Bibliophiles can head to Lower Parel
The entire set of books from the Time Life Library of Art series featuring titles on Michelangelo, Rembrandt and Vemeer among other greats, another such invigorating set on photography, and other non-fiction treasures await anyone in quest of self-improvement at the newly launched Open Library Project in Lower Parel. The brainchild of Satyajit Roy, who owns a food start-up, the library has started out with an eclectic collection of 100 books and aims to offer 500 titles soon. "The books are lent for free for up to 30 days. The idea being that if you want one for more than a month, you should probably buy it," Roy told this diarist, adding that he felt the need for such an initiative as leading bookstores offer a limited choice. Ready to bury your head in a book? Roy can be reached at 8779702821.

Pushing boundaries
Aroop, one of the journals that The Raza Foundation publishes, has curator and cultural theorist Nancy Adajania as guest editor this time., who has christened the issue Some Things That Only Art Can Do: A Lexicon of Affective Knowledge, to be launched on August 28 at Max Mueller Bhavan.

Returning Home by GM Sheikh, one of the featured works
Returning Home by GM Sheikh, one of the featured works

Adajania has brought together 67 contributors, a number that she rightly describes as "a mini biennial". Instead of the conventional format of essays, she has invited contributors, among whom are artists, curators, poets and theatre personalities, to offer a word each, thus forming a lexicon of sorts.

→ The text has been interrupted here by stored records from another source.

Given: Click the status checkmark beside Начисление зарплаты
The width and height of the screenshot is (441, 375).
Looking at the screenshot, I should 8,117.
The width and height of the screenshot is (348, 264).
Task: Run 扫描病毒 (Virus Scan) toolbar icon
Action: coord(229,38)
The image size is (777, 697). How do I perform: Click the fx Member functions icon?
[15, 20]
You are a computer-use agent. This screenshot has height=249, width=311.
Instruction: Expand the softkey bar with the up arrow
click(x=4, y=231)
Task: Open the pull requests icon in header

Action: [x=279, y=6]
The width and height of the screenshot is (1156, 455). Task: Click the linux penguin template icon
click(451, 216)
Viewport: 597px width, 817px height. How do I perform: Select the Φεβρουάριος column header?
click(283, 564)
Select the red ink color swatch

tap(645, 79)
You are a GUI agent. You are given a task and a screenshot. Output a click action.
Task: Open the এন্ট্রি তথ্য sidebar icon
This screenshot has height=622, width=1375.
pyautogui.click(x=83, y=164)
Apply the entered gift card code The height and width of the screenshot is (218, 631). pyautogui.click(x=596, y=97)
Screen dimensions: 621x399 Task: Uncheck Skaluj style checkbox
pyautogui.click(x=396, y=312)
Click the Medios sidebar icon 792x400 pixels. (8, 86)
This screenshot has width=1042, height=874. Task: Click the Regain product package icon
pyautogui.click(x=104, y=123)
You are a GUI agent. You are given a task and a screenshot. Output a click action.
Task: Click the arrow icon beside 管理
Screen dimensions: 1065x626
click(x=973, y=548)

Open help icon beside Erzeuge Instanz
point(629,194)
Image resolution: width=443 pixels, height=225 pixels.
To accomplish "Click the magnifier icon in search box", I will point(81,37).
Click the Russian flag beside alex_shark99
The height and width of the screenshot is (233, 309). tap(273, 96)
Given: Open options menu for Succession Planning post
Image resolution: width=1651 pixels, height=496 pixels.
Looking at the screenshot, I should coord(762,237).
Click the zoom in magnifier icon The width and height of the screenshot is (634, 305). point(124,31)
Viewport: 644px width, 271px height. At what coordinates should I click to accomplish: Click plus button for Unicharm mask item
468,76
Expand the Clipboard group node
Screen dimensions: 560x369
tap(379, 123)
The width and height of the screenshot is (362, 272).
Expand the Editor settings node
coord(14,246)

Ghulam Mohammed Sheikh, for instance, offered "eclectic", as a manner of improvising the notion of the impure in art. With text and images, Adajania says that it's like an exhibition in a book, and she adds that she has also designed the edition.

Give it a twirl
For a while now, Twitter has been playing its emoji game well, be it with commemorative ones (for Ambedkar Jayanti) or branded emojis for film or event promotions. And yesterday, the social media platform launched India's first ever fashion emoji for the ongoing fashion week. A lehenga-style desi red outfit with a drape crop top, the stylish icon reminded us of the popular dancing girl in red emoji. Care to give it a shot?